No Paraná, a safra de verão e a safrinha de grãos foram prejudicadas pela estiagem que aconteceu no fim do ano e também nos meses de março e abril. O último levantamento feito pela Secretaria da Agricultura mostrou que o Estado deve colher 19% menos - na safra anterior, o volume total da produção chegou a 32,2 milhões de toneladas, e deve cair para 26,2 milhões de toneladas na atual, uma redução de 6 milhões de toneladas. Quando há quebra na produção do campo, o comércio e a indústria sentem e a arrecadação diminui. Mas choveu em algumas regiões no domingo e há previsão de chuvas para os próximos dias, o que pode evitar que os prejuízos sejam maiores. Desde novembro, 31 municípios do Estado pediram a decretação de situação de emergência . Desses, cinco derem continuidade ao processo de levantamento da documentação para homologação do governo.

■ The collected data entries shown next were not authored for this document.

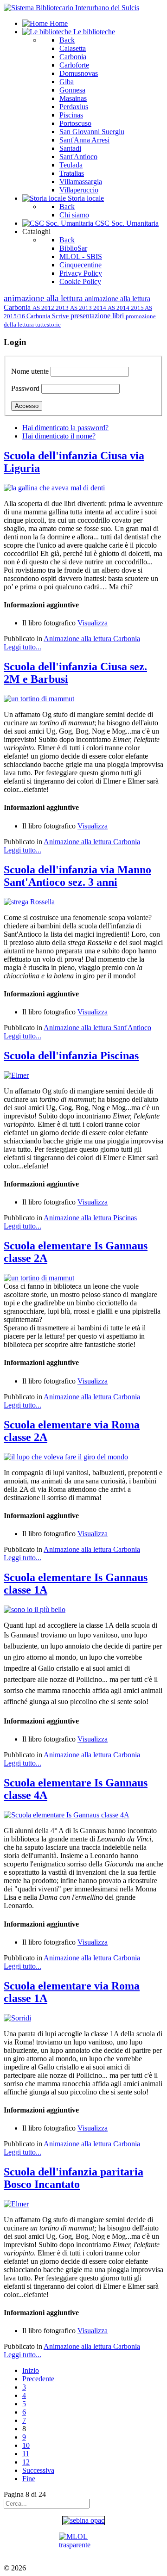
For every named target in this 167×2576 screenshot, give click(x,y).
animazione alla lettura (44, 298)
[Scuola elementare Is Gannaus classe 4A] (66, 1815)
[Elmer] (16, 1075)
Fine (28, 2479)
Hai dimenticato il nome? (59, 436)
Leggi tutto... (22, 647)
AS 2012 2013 (51, 307)
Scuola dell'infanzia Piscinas (71, 1056)
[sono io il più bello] (34, 1609)
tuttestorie (48, 324)
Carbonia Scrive (48, 316)
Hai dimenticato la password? (65, 428)
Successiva (38, 2470)
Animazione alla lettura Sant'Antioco (97, 1028)
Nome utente (30, 371)
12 (26, 2462)
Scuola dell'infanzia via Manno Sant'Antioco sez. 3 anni (77, 876)
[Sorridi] (17, 2018)
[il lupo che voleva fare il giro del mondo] (66, 1457)
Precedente (38, 2379)
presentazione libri (98, 316)
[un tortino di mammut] (39, 699)
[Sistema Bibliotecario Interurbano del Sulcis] (71, 8)
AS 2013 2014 (89, 307)
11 (25, 2454)
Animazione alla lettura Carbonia (92, 638)
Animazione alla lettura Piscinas (90, 1218)
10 (26, 2445)
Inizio (30, 2370)
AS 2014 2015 (126, 307)
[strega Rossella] (29, 902)
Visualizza (92, 623)
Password (25, 388)
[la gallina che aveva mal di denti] (54, 488)
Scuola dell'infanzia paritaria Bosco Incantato (73, 2178)
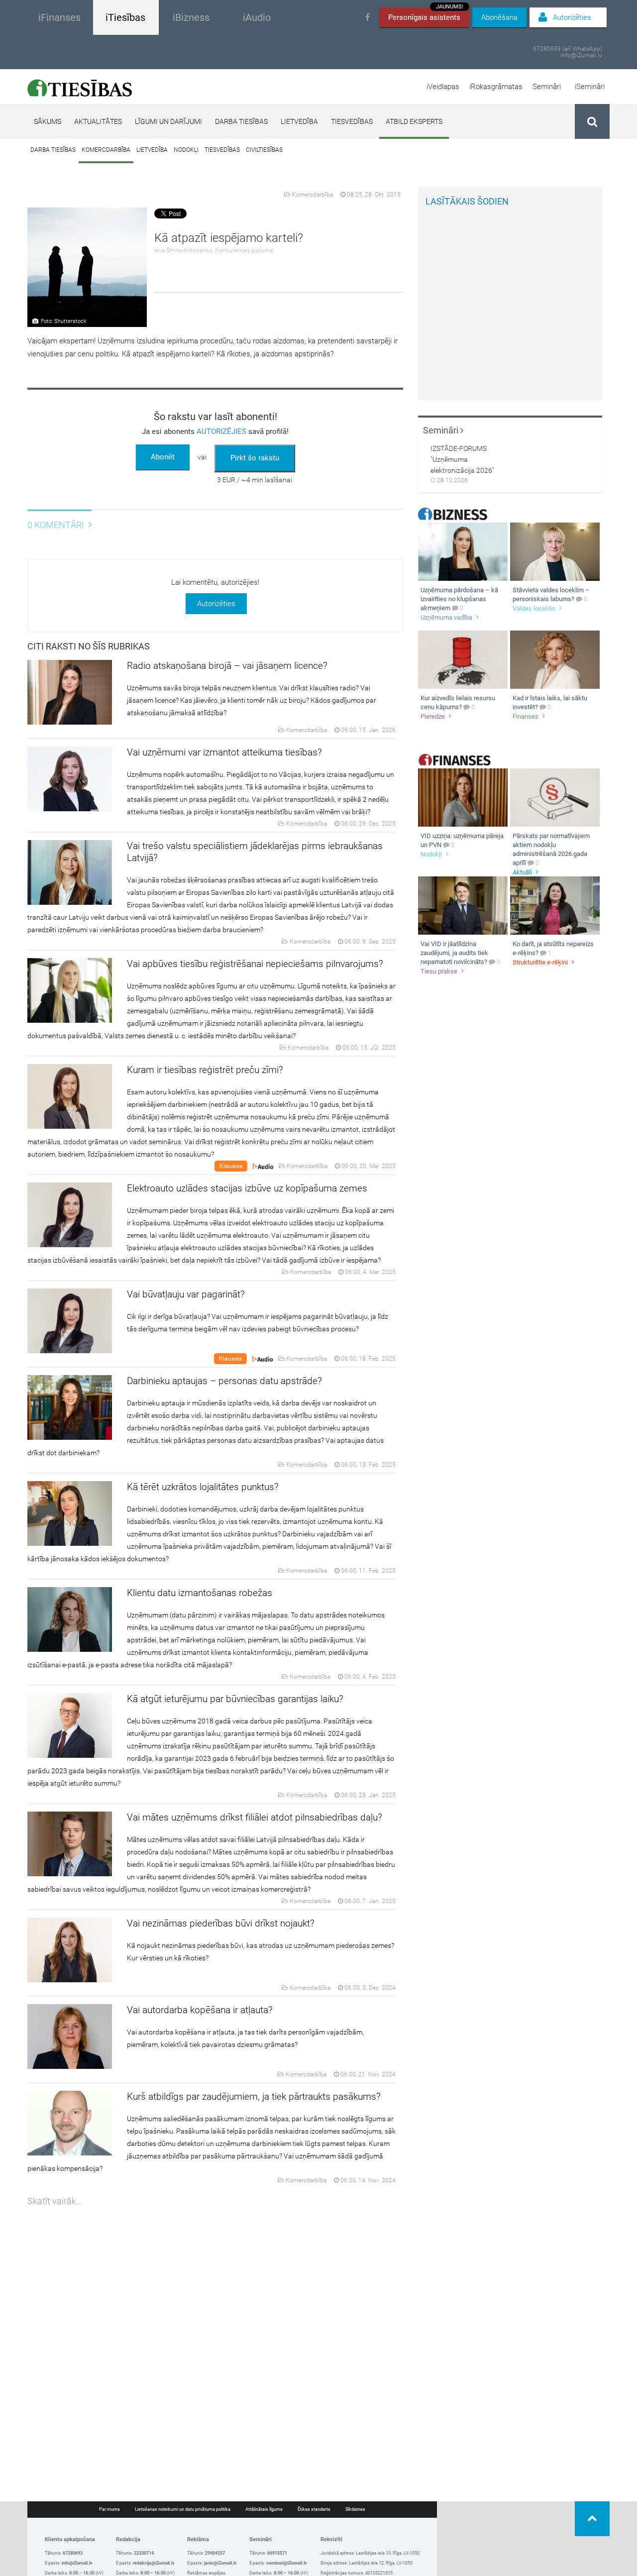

No interior do Paraná, além da agricultura, o turismo também sofre com a falta de chuvas. Nas Cataratas do Iguaçu, uma das principais atrações turísticas do país, a vazão de água caiu de uma média histórica para o mês de maio de 1.874 metros cúbicos por segundo para 428 metros cúbicos por segundo. Em vez de belas quedas, o que se vê por lá são filetes de água em alguns pontos. Em Guaíra, no oeste do Estado, o nível do rio Paraná também diminuiu, mas ainda não deu para a população matar a saudade das Sete Quedas, submersas com a formação do lago de Itaipu. "O rio está baixo, mas ainda não dá para ver as quedas", diz o secretário de Planejamento municipal, Altair Bueno.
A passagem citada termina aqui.